# [What you should do]
Leaving pictures aside, restate exactly the lines of the data below, from the first one through the line that contains "This screenshot has width=1389, height=868.".

# [Available records]
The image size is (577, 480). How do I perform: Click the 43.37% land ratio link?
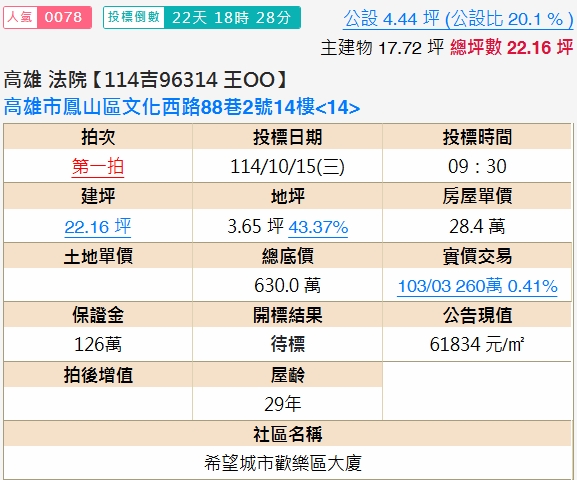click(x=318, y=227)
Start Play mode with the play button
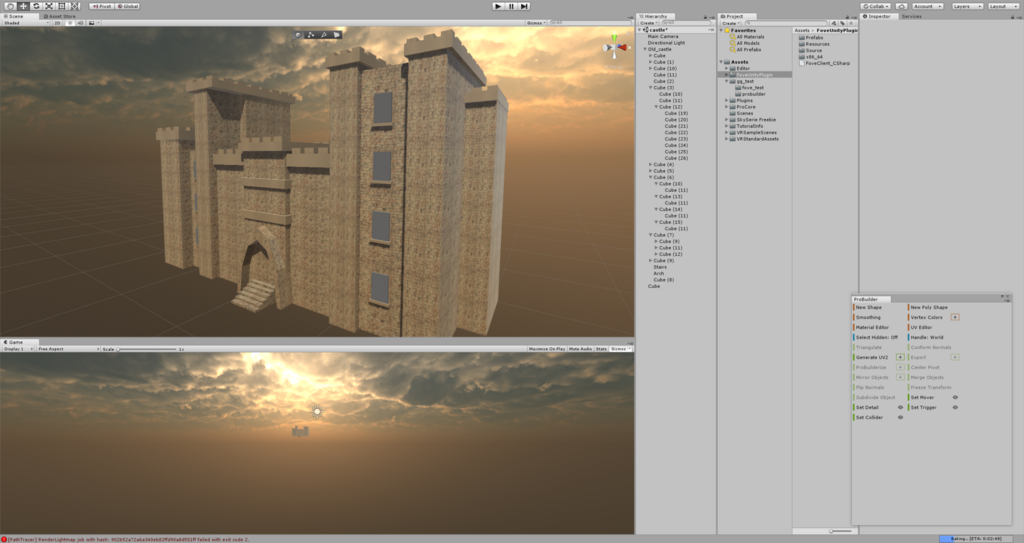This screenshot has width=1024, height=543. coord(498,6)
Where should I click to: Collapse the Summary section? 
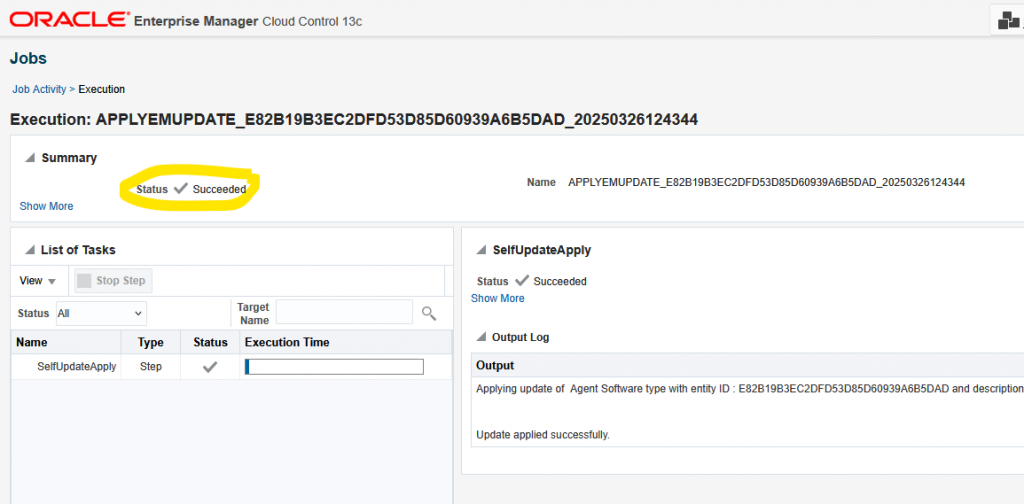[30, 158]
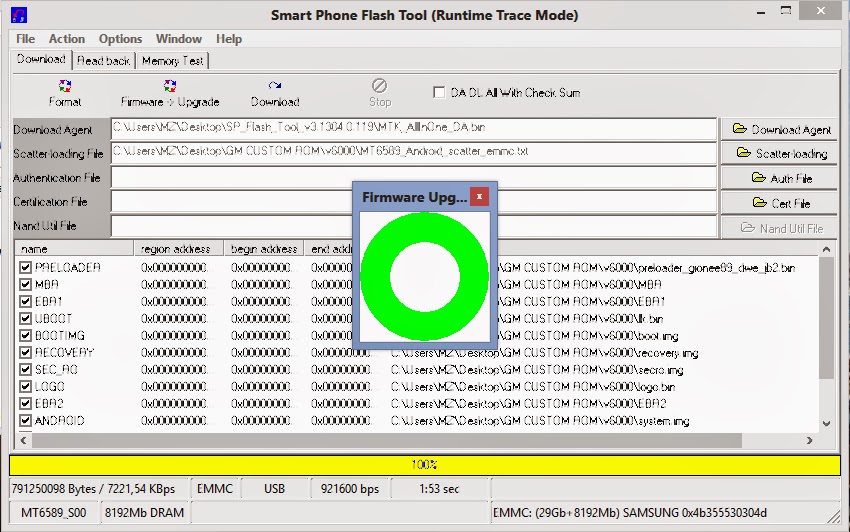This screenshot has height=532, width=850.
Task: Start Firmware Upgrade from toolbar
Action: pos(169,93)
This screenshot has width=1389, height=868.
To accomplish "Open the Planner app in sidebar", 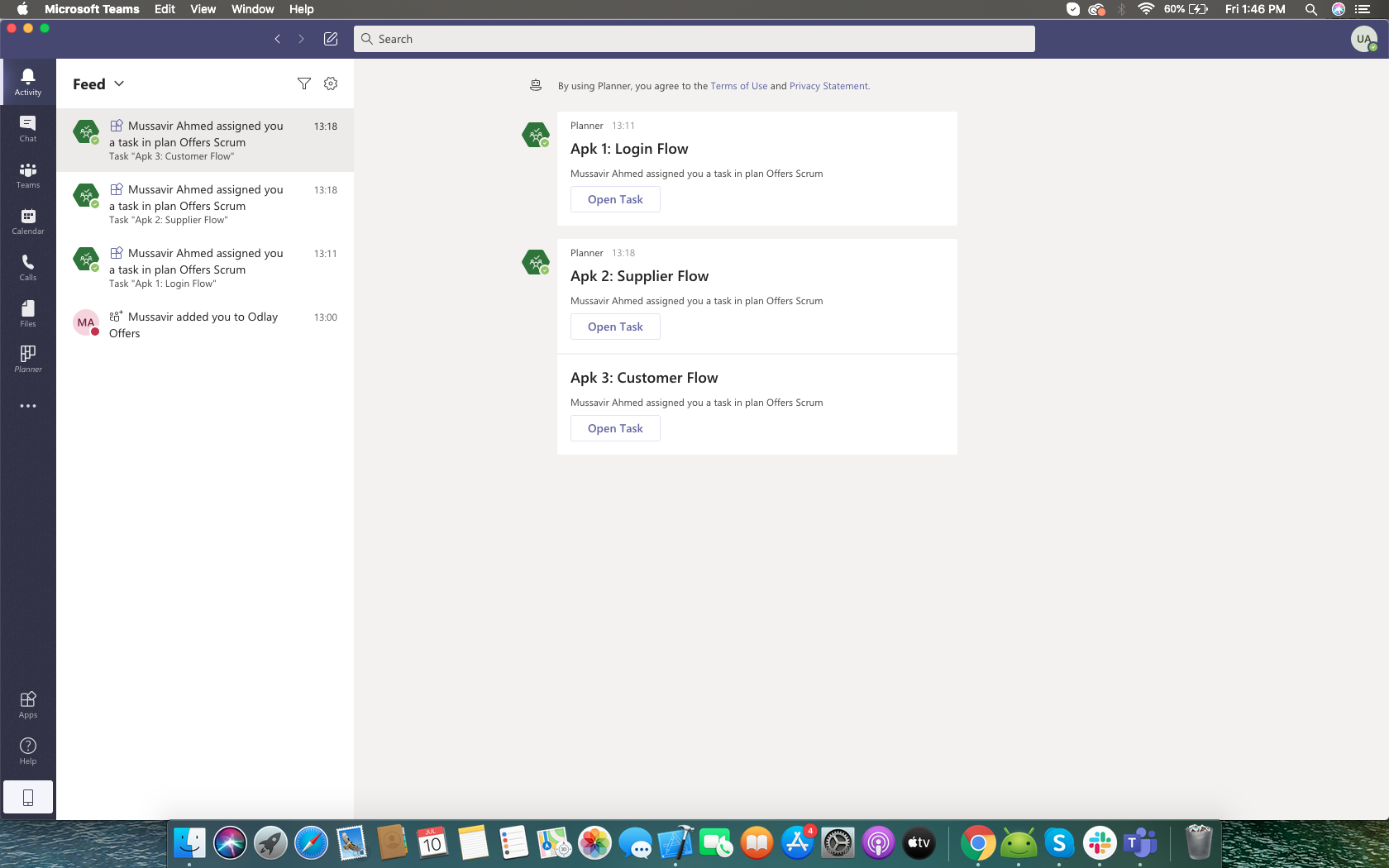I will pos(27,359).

# [Answer for this exercise]
The image size is (577, 480). How do I perform: Click the 43.37% land ratio link?
click(x=318, y=227)
Start Play mode with the play button
This screenshot has width=1024, height=543. coord(498,6)
Where should I click to: Collapse the Summary section? 
[30, 158]
This screenshot has height=532, width=850.
Task: Start Firmware Upgrade from toolbar
Action: pos(169,93)
This screenshot has width=1389, height=868.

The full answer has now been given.